- To be done: Extract the lines from the one containing "Click the True" through the end of the listing below, both included, and repeat them verbatim. Leave the pictures out of your answer.

[Rows from a screen grounding dataset]
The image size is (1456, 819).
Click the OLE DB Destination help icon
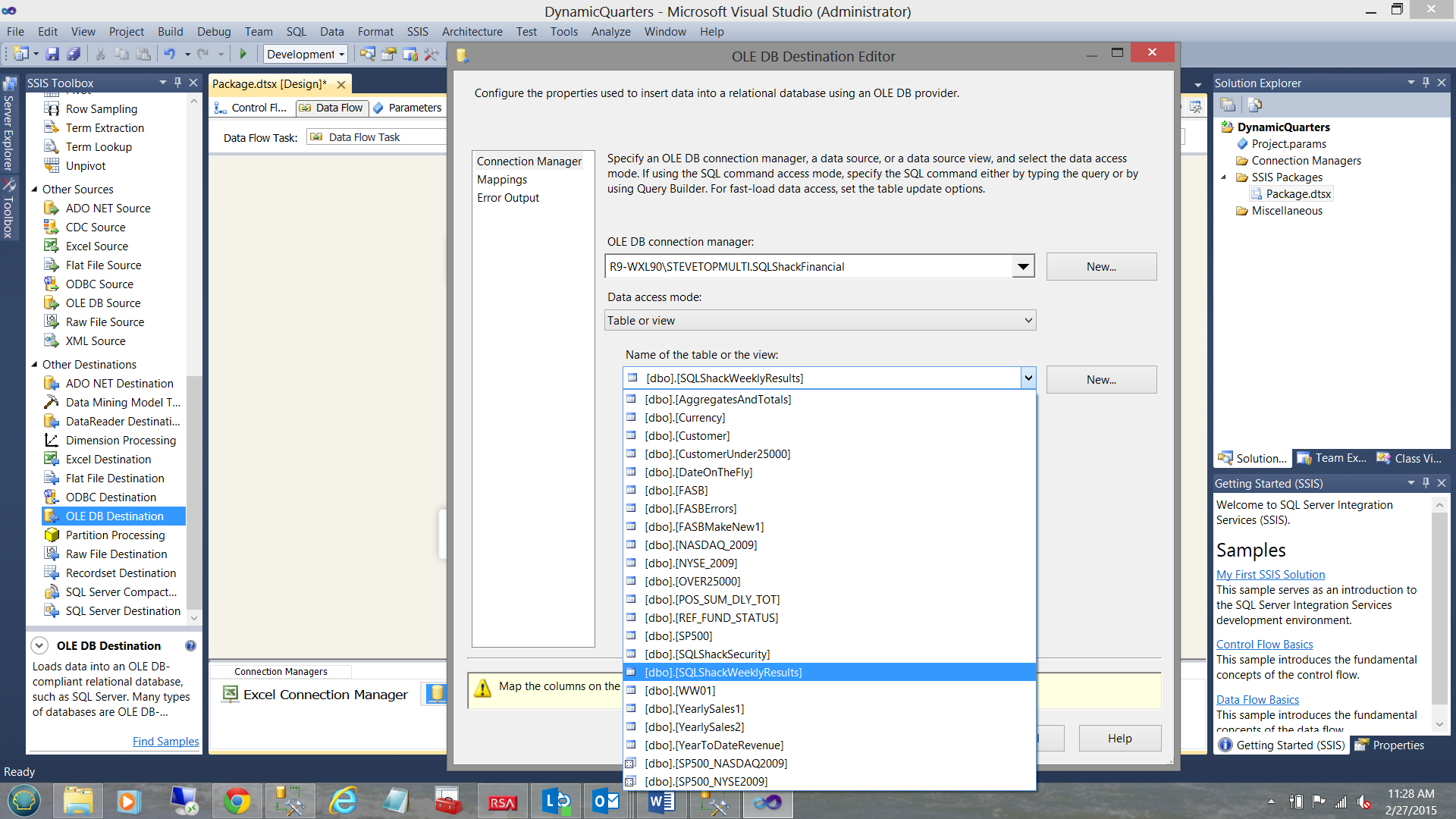tap(190, 645)
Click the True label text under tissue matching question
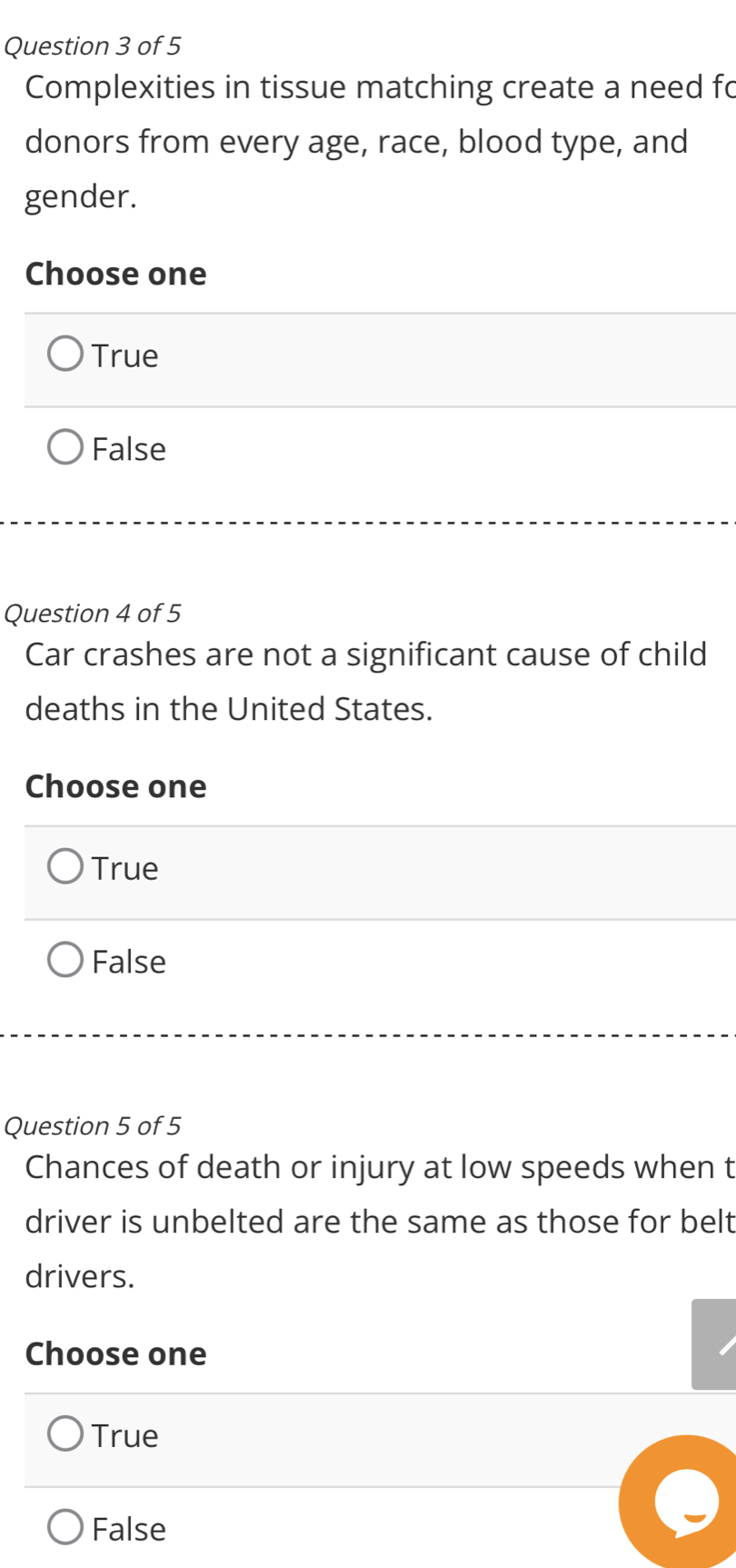Screen dimensions: 736x1568 click(x=125, y=355)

- Answer for this exercise:
Click the True label text under tissue matching question
Screen dimensions: 736x1568 click(x=125, y=355)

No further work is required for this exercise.